No. Based on the way I read it, the ownership rules are there to handle an owner/employee of a corporation which has a non-accountable reimbursement plan.

In general, if you have a non-accountable plan, reimbursements to employees for travel expenses are included in wages, and then the employee can deduct those expenses on their individual tax return. There may be some reason to do this (less accounting required for the corp?), though I don't get it.

In this type of case (Corp with a non-accountable plan), a major shareholder can not use per diems for travel expenses.

Another section from Pub 463 (page 2):

Who does not need to use this publi-cation.
You will not need to read this publi-cation
if all of the following are true.
1) You fully accounted to your employer for
your work-related expenses.
2) You received full reimbursement for your
expenses.
3) Your employer required you to return any
excess reimbursement and you did so.
4) Box 13 of your Form W-2, Wage and
Tax Statement, shows no amount with
a code L.

Now, if your corp has an "accountable plan", then per diem rates not in excess of the "federal rate" are considered as accounted for, and are not considered as excess.

Two snippets from Pub 535 (pages 46-47)

Excess reimbursement or allowance.
An excess reimbursement or allowance is any
amount you pay to an employee that is more
than the business-related expenses for which
the employee adequately accounted.
...
Per Diem and Car Allowances
You may reimburse your employees under
an accountable plan based on travel days,
miles, or some other fixed allowance.

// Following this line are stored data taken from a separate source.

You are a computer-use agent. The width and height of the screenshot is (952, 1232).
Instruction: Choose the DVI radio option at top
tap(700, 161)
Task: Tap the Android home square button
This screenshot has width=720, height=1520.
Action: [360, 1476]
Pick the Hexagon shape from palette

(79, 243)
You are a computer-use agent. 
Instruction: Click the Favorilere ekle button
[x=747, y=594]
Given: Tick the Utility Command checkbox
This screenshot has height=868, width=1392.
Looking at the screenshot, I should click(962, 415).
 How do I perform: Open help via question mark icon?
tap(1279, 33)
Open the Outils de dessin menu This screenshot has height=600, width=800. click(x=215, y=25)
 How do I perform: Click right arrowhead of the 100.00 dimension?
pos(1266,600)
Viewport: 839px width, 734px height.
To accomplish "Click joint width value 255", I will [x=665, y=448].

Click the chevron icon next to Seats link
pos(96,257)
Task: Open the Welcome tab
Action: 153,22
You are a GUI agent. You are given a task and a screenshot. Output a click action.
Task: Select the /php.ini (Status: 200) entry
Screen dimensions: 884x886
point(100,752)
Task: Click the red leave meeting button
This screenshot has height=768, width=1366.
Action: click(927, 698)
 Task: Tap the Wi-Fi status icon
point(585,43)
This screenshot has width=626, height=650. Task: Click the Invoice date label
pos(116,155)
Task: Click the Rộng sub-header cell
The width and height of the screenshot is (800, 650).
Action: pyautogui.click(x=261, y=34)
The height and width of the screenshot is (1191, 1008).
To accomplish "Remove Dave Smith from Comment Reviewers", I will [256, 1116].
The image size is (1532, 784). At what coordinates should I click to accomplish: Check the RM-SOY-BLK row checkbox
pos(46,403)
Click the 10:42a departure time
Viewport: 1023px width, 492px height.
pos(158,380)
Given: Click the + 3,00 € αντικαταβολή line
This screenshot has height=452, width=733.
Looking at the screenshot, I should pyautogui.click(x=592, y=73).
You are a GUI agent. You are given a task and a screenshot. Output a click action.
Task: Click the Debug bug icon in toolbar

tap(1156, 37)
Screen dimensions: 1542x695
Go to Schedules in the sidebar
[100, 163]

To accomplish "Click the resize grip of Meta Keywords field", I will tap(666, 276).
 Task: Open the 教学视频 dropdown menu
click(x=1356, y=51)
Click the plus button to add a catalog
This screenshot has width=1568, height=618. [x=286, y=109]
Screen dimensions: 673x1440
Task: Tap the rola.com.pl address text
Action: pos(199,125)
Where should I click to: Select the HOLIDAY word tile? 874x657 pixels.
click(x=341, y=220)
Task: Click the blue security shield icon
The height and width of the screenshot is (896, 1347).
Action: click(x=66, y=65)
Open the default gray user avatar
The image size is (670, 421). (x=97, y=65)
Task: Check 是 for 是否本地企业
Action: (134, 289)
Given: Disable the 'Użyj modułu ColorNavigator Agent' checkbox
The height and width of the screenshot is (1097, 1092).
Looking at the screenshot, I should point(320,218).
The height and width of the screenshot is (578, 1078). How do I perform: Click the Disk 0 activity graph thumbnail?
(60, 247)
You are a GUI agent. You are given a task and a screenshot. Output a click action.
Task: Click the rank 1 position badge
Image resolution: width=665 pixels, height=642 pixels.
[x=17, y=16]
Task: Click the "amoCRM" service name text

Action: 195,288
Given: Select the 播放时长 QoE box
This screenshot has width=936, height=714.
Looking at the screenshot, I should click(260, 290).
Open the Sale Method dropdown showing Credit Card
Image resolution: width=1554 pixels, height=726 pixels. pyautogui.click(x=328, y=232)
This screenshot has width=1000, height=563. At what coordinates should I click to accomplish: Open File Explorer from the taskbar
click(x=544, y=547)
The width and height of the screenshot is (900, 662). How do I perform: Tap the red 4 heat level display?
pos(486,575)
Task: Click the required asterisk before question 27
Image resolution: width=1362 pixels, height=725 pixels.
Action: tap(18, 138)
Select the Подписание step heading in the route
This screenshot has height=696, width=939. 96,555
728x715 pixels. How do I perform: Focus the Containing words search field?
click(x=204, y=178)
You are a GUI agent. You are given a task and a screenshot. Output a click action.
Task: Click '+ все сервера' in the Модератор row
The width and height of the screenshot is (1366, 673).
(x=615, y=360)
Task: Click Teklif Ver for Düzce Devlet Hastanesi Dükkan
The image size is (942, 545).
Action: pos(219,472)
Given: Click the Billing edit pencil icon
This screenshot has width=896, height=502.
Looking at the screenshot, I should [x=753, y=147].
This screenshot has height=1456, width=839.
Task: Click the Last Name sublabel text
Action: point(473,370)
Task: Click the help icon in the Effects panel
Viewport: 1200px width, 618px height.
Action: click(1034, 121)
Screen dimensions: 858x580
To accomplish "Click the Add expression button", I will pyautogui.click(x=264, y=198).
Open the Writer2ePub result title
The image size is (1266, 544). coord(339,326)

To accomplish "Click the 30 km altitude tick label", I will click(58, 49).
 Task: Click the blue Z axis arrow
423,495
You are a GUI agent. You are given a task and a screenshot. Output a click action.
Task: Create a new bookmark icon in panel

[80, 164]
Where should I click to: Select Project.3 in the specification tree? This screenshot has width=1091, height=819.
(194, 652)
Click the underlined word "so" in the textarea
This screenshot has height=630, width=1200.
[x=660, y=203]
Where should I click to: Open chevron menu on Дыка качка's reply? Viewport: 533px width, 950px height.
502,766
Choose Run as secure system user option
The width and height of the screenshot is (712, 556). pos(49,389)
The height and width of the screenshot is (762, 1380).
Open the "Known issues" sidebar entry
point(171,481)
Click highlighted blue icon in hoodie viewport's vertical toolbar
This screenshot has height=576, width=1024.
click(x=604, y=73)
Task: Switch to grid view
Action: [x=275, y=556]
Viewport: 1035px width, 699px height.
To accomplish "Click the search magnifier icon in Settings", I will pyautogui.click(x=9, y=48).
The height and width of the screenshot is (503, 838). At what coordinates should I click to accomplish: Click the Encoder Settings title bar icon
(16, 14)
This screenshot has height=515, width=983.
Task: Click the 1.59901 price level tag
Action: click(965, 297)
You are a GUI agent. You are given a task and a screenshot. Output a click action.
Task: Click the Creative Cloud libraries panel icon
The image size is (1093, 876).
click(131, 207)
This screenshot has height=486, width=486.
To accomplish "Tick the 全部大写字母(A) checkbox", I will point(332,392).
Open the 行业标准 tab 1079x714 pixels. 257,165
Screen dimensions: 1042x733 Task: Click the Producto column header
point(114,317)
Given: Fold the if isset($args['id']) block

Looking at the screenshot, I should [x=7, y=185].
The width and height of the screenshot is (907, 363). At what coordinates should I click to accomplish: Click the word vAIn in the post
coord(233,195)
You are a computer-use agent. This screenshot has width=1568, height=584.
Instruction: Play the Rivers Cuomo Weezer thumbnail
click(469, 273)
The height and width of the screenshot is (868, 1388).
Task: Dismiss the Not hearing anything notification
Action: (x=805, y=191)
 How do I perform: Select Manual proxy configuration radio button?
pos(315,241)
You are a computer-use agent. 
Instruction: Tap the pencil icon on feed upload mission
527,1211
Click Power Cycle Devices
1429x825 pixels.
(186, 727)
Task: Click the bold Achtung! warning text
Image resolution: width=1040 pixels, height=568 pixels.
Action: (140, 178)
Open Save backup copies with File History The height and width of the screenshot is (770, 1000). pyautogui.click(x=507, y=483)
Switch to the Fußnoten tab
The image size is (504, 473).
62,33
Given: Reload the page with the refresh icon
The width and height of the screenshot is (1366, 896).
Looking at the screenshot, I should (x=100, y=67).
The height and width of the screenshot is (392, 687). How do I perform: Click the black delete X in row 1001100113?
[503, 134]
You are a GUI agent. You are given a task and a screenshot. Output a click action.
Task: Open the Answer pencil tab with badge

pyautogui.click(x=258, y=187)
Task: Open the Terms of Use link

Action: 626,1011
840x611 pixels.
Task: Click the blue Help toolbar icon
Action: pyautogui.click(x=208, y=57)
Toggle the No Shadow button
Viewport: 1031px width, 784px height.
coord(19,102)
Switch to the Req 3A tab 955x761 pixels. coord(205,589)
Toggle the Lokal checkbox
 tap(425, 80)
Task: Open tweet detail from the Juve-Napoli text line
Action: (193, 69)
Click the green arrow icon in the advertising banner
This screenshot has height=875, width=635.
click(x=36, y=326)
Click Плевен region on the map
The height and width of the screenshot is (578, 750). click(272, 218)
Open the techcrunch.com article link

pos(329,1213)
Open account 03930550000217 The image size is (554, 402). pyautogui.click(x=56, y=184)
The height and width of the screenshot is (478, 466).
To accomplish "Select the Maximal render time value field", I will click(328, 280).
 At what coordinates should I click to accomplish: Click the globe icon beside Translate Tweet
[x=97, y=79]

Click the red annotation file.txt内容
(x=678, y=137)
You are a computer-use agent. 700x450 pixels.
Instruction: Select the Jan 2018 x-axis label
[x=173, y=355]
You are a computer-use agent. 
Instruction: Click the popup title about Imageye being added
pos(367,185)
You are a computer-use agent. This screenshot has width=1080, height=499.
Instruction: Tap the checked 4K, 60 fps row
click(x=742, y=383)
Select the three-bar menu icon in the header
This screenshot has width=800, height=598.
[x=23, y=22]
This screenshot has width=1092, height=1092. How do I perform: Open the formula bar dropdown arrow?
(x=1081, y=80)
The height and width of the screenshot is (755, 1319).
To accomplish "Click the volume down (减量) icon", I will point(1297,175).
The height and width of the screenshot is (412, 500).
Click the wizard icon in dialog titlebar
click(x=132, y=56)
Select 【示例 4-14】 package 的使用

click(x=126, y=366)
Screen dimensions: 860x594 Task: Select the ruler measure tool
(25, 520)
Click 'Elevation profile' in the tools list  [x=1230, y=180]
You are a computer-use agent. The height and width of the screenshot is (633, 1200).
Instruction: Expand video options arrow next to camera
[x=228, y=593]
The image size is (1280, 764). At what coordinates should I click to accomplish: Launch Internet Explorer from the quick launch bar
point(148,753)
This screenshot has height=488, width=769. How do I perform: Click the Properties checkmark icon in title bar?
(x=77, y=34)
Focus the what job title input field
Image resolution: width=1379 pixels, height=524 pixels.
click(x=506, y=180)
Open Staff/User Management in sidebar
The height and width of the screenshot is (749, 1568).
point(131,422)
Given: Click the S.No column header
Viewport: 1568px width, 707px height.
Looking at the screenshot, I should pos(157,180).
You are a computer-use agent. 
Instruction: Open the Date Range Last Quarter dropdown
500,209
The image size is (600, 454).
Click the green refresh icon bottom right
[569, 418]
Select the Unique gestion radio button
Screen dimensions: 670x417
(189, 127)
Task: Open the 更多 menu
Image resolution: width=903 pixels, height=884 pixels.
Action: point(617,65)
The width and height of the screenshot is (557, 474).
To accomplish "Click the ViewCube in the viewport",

In
these cases, your employee is considered to
have accounted to you for the amount of the
expense that does not exceed the rates es-
tablished by the federal government.

So, if you use a per diem rate, your employee is considered to have accounted to you for the amount of the per diem (as long as it doesn't exceed the rates established by the federal government). If your per diem is $124 for travel to Cincinnati (the federal rate using the "high-low" method), then the employee (you) is considered to have accounted to you for $124/day. As long as your reimbursement (for M&IE and lodging expenses) does not exceed that limit, then it cannot be considered as excess.

However, since you are "related" to the employer, it would appear (see Pg 26 of Pub 535) that you have to do some extra record-keeping. Basically, it appears that you (as an individual) need to keep a copy of all your expense reports, receipts, etc. This requirement doesn't apply to employees in general.